With these tools, we scientifically assess regions of the brain frontal lobes, temporal lobes, thalamus, anterior cingulate cortex, and other neuro-anatomic areas. Through that assessment, we are able to get a unique profile on that individual’s brain and how it is working. Through this personalized approach, we are then able to have a collaborative discussion with the substance abuser about why it may have been so difficult to make more constructive, higher quality of life choices.
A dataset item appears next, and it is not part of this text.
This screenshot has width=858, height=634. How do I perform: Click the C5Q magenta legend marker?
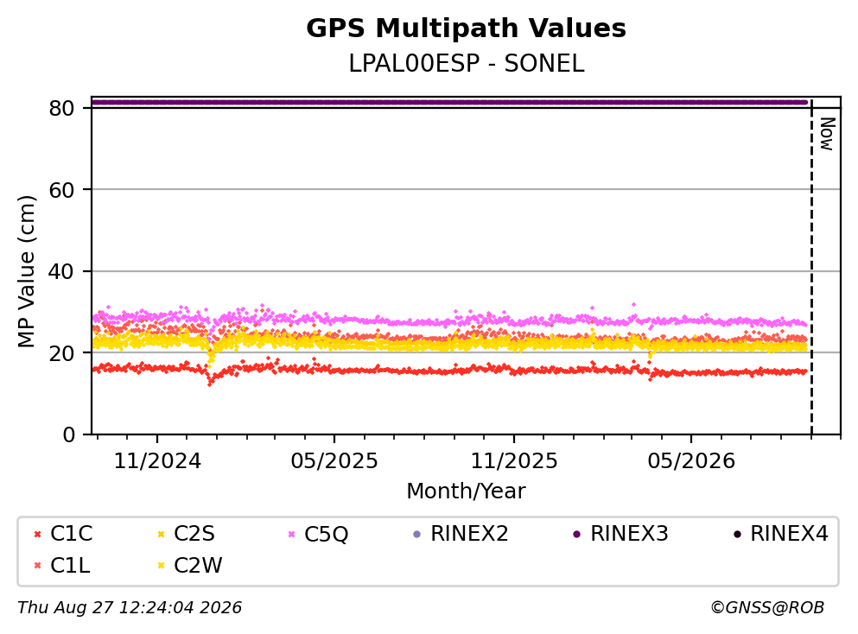[x=291, y=535]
Subsequently, we use this information to help optimize brain functioning. Our conversations are catered to help guide that individual to a lifestyle that is more likely to be filled with contentment, constructive behaviors, and sound choices. Treatment may potentially include medications. However, it often includes more holistic approaches using supplements, psychotherapies, and other advanced therapeutic technologies.

Moreover, our clinic works closely with trained integrative medical physicians. The close alignment of these working professionals offers our clients the best of “Mind-Body” integration therapies. The medical community is learning a lot about how both the mind and body work together and our clinic is creating constructive treatments to help our clients experience beneficial emotional as well as physiological improvements of well-being.

So in closing, if anyone else happens to see a drone flying high above their next vacation trip, I would hope that they might be able to take a different perspective than my initial impressions. Our world is changing. Our world is growing. Our world is expanding. The current tools of neuro-scientific advancements offer the substance abuser, as well as others, a chance to live healthy lifestyles filled with purpose, meaning, and significance. Does it not make sense to take advantage of this opportunity?

John A. “Jay” Faber, MD is a clinical and forensic psychiatrist, child psychiatrist, and adult psychiatrist at Amen Clinics. In addition to his work at Amen Clinics, Dr. Faber is President of BrainSource, a corporation founded to teach adolescents how to build successful lives. Supporting the work at BrainSource, Dr. Faber is creating
a series of programs to help guide teens to go from being good students to great leaders. The first of these programs, “Fortified Friendships” is a 3-part CD series for adolescents, teaching teens how to build successful relationship.